Saved entries:
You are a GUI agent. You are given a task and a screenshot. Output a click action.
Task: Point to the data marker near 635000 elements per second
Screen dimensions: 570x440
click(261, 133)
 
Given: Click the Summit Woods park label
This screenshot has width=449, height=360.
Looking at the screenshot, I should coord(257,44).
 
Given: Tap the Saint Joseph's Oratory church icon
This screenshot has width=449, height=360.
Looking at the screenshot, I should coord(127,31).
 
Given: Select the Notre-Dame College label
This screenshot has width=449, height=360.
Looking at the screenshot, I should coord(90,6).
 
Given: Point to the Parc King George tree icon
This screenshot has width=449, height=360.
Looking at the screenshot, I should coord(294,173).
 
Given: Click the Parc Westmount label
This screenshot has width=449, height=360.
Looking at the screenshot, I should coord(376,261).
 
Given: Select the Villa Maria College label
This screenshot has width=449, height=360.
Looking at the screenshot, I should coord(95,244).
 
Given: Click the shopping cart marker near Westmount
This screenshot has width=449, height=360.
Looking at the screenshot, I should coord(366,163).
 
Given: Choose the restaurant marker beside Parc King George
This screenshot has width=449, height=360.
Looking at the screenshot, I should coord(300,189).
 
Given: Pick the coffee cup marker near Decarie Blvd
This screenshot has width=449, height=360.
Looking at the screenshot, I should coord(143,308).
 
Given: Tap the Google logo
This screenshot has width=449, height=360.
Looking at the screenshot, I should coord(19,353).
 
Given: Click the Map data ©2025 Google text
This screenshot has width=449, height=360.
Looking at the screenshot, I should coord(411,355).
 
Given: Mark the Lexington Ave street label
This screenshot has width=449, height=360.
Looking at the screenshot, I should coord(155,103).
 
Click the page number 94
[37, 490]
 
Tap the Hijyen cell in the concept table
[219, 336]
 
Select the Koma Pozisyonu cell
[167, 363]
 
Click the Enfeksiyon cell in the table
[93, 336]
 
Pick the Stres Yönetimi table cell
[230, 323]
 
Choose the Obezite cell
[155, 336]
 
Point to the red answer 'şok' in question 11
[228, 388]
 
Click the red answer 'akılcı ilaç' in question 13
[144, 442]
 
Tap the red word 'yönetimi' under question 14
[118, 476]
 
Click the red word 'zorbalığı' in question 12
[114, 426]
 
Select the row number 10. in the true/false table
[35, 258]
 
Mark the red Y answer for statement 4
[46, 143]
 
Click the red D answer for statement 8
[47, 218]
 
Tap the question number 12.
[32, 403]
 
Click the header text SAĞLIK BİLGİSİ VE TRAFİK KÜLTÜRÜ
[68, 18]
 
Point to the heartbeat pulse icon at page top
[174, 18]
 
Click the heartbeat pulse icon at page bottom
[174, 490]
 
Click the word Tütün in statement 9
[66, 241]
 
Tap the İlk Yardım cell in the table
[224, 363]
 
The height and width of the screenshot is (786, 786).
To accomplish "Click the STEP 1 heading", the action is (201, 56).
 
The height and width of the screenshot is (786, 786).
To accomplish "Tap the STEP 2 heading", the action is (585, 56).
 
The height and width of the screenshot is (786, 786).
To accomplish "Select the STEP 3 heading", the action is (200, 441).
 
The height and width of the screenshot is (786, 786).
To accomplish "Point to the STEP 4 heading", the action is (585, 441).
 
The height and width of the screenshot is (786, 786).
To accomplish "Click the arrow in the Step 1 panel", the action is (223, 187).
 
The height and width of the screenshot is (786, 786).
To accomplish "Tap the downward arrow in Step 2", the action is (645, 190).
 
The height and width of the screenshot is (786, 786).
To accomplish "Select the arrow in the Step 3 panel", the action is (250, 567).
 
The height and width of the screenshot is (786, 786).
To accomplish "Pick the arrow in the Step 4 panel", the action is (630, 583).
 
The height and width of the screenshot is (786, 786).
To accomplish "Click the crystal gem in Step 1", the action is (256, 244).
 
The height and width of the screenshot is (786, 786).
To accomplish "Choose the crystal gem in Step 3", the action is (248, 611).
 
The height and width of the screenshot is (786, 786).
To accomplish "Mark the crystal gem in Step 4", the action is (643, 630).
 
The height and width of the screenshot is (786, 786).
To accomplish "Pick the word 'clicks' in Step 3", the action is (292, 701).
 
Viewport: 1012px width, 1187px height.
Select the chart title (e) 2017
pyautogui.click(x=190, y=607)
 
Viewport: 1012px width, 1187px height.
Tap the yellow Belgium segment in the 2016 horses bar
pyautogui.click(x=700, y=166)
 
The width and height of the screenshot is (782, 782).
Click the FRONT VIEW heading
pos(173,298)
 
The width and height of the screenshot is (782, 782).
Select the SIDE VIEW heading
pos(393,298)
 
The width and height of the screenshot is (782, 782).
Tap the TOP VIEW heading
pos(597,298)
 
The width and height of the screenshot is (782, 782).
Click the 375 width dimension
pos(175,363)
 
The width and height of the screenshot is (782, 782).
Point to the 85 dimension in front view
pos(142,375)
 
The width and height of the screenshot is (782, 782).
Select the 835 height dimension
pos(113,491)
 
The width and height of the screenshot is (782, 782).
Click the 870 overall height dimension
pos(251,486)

## [DESCRIPTION OF THE TASK]
Gather every line of the material above that contains the string "number".

## [THE SOLUTION]
Click the page number 94
Select the row number 10. in the true/false table
Tap the question number 12.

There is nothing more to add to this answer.